Hosting polling places seen as a security risk because of public access
Port Washington voters will cast their ballots at regular polling places in schools as they have for decades during next week’s Feb. 19 primary and the April general election, but then voting in school buildings will end because of security concerns following the Newtown, Conn., school shootings.
Port Washington-Saukville School District officials who have long embraced voting in schools as the ultimate civics lesson for students and an opportunity for the public to visit schools have now decided that allowing essentially unchecked access to two of its buildings on election days is just too risky.
With plans in place to accommodate voting at Thomas Jefferson Middle School and Dunwiddie Elementary School in the immediate future and with no fall election, the City of Port Washington has until next year to find new polling places, but school officials have requested a police presence at school polling places next week.
The April 2 general election doesn’t pose a problem because students will be on spring break.
Changing local attitudes about access to school buildings are a reflection of a growing national concern for student safety that began with the Columbine High School shootings on April 20, 1999, and entrenched by the Dec. 14, 2012, massacre at Sandy Hook School in Newtown, Conn.
“Having polling places in schools is a great learning experience for students,” Supt. Michael Weber said last month. “Students are able to witness people exercising their right to vote and taking part in a national event. That said, we believe we can’t allow voting in schools to continue as it does now.”
A School Board committee recommended that voting in schools be discontinued for security reasons.
“We live in changing times,” Weber said this week. “We have to adapt in a thoughtful and logical way.”
The problem for school officials is that significant security measures undertaken four years ago, which are being tightened now, must be waived for elections. Providing unfettered access to the polls conflicts with the school district’s efforts to control access to schools, officials said.
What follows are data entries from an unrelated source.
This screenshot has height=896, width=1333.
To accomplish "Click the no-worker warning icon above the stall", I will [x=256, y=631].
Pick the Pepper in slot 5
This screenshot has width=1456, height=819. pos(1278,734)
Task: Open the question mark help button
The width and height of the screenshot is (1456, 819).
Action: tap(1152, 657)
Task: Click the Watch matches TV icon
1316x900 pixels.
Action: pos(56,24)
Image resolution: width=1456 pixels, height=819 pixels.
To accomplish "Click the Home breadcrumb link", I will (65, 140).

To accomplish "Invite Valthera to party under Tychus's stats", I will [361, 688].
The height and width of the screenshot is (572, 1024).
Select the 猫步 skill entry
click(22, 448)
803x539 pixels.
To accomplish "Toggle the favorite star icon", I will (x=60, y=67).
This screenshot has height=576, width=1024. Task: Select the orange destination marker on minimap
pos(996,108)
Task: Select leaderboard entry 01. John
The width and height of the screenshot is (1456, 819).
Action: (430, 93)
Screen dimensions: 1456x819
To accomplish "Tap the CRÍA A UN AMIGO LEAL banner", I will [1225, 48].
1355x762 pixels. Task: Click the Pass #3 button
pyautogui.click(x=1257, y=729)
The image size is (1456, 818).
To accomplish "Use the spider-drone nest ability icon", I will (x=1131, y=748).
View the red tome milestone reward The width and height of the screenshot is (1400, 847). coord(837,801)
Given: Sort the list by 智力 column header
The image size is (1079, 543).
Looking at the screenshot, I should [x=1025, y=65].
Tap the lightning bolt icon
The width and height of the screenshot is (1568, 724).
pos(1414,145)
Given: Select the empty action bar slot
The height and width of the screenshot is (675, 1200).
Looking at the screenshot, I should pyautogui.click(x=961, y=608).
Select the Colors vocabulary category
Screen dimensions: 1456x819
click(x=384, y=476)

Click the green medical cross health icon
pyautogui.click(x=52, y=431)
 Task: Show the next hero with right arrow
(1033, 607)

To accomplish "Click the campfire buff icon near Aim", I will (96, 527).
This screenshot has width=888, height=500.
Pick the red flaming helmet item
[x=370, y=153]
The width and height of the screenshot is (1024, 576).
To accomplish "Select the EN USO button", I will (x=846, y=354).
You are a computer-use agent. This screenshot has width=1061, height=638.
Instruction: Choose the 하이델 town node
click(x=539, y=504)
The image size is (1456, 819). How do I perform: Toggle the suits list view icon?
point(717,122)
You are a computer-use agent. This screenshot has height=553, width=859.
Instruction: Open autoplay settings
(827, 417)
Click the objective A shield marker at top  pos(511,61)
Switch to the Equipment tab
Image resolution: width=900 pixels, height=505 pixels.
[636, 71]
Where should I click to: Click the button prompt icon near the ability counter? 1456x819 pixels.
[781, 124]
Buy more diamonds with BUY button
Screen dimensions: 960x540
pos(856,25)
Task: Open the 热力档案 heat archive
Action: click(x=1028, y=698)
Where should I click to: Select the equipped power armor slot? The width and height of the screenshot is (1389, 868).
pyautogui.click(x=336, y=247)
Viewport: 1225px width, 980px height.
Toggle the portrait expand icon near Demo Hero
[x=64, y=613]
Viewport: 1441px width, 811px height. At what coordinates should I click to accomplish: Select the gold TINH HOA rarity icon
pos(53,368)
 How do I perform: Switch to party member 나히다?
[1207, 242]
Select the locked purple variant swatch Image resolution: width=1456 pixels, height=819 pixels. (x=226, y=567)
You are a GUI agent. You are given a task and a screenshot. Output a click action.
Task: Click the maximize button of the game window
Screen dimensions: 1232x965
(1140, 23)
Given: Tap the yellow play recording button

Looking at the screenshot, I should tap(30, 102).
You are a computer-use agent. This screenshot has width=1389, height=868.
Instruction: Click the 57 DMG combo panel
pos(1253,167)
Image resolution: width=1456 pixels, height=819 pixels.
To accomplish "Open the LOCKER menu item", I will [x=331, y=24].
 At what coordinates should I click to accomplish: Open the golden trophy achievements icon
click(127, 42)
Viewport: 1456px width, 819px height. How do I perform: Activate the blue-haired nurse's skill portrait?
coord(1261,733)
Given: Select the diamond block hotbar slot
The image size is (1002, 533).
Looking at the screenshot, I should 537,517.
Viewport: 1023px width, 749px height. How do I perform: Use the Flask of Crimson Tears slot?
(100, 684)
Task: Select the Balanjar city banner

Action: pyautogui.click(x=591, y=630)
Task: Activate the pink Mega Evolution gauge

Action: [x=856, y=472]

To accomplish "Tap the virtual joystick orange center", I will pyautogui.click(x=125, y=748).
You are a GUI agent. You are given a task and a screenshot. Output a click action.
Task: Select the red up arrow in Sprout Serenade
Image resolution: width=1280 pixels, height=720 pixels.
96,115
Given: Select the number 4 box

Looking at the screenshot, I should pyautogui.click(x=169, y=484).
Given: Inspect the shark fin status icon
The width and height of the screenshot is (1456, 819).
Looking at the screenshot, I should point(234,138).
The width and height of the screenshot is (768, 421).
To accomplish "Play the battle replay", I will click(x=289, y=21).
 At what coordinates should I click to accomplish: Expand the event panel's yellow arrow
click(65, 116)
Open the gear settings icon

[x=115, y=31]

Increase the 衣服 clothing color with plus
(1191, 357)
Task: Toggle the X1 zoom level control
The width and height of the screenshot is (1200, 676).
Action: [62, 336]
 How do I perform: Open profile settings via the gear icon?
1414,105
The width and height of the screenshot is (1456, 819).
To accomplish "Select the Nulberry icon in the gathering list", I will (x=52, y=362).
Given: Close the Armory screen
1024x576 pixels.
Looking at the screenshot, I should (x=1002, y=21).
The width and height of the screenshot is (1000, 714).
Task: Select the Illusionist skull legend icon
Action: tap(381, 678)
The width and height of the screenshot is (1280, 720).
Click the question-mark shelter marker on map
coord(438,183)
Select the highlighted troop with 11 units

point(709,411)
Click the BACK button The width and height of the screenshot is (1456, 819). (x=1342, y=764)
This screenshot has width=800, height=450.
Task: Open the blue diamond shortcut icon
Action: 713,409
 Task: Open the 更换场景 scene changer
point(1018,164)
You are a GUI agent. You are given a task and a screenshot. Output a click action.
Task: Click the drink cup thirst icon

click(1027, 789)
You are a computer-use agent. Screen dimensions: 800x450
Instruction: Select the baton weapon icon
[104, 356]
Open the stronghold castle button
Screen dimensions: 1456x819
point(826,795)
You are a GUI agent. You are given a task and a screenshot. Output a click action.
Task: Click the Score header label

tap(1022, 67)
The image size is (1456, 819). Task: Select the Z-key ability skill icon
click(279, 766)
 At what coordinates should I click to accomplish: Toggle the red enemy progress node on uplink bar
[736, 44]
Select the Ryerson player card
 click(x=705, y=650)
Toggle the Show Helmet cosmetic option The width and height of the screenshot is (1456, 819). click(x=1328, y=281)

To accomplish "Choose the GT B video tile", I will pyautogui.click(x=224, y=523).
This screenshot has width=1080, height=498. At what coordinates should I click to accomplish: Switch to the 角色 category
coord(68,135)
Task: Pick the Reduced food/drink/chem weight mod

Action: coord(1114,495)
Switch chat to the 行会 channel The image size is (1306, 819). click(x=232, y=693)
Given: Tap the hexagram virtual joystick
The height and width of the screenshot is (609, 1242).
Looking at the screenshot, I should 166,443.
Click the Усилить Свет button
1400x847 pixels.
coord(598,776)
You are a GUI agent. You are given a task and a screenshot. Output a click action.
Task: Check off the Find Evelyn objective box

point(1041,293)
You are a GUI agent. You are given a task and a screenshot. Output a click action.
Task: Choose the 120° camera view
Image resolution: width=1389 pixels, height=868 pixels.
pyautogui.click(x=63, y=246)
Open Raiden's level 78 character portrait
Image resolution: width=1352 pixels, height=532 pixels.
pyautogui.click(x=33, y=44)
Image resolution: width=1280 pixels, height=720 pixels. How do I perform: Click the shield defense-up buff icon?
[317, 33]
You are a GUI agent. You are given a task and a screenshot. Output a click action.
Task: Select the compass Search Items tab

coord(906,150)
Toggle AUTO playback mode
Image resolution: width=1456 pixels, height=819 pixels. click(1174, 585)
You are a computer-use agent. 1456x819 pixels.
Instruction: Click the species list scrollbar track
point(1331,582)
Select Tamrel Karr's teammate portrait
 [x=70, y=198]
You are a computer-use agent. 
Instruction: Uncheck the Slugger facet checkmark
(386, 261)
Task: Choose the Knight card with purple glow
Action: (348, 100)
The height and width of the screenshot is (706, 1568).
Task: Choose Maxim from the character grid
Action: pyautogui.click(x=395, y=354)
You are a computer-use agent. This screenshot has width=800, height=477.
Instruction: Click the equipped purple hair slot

In 2007-08, the district installed an automatic locking system at Port Washington High School and the middle school, and protocols were established at elementary schools to ensure that all doors to buildings except the main entrances are secured while students are in class.
By the end of this month, security will become even tighter with the installation of so-called buzzer systems at the three elementary schools. Main entrances will be locked, and visitors will have to request access using a buzzer and intercom system. A video camera will allow school staff members to see who is requesting access. Over the summer, the district plans to reconstruct elementary school entrances to create secure vestibules where visitors will wait in a protected area before being allowed into buildings.
The same security concerns don’t exist at the high school and middle school because, unlike at the district’s other buildings, visitors enter through the main office and cannot go elsewhere in the building until being checked in.
For city officials, replacing two of its three polling places will be a challenge. Schools are ideal since they are large enough to accommodate voters and accessible to people with handicaps.
City Administrator Mark Grams said City Hall, the only polling place that is not in a school, is not nearly large enough to accommodate all voters in the city, so two new locations will need to be found. Those polling places must be reviewed by the state, he said.
“The good news is that we have plenty of time,” Grams said.